EXERCISE INPUT
╔══

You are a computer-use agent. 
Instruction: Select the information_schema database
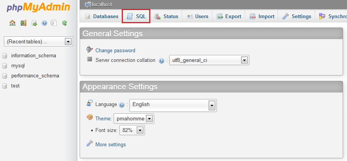(x=33, y=55)
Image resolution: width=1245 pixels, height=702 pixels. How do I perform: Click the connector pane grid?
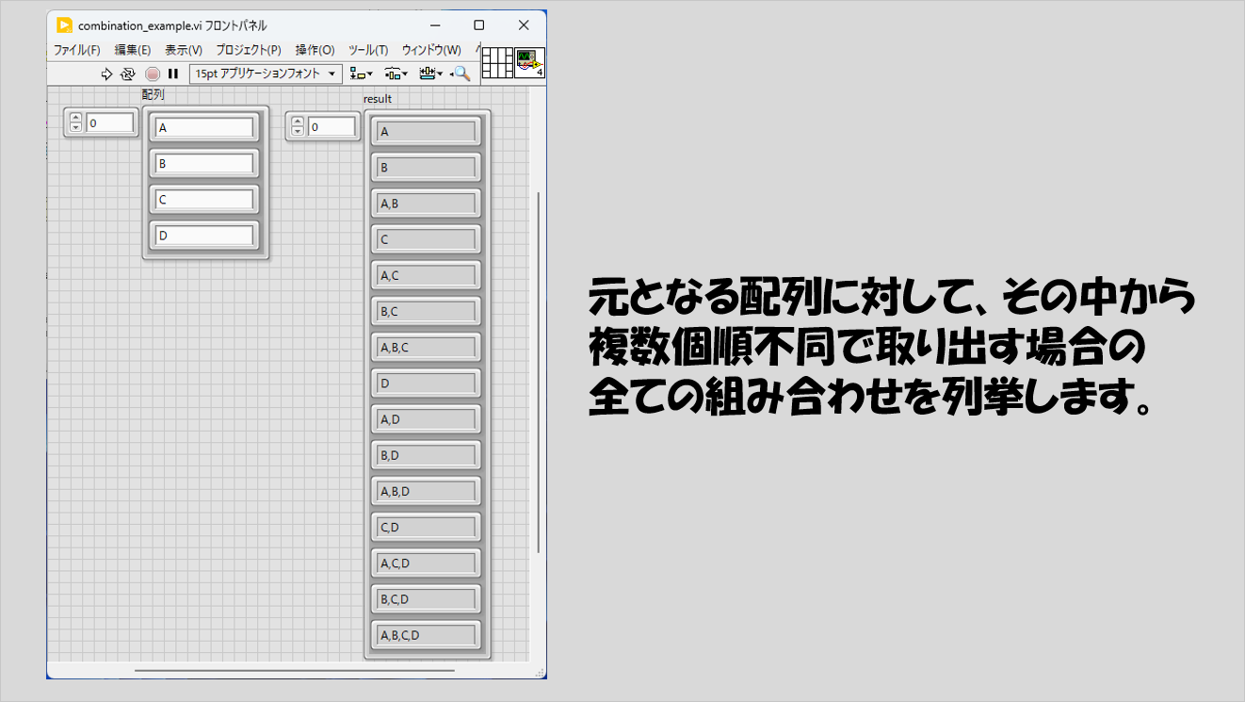click(x=496, y=64)
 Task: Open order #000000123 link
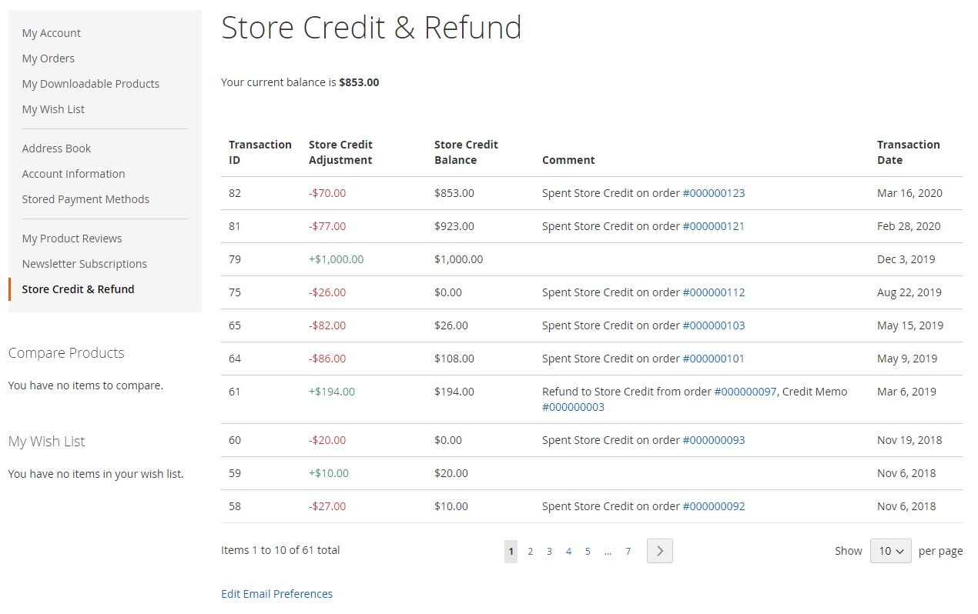[x=713, y=193]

╚══

WHAT THE EXERCISE ASKS
Retype the lines exactly as they appear, beginning with the line that contains "Instruction: Select the" and ending with the final line of the entries, and omit the pictures.

FINISHED TASK
Instruction: Select the information_schema database
(x=33, y=55)
Image resolution: width=1245 pixels, height=702 pixels. How do I perform: Click the connector pane grid?
click(x=496, y=64)
 Task: Open order #000000123 link
[x=713, y=193]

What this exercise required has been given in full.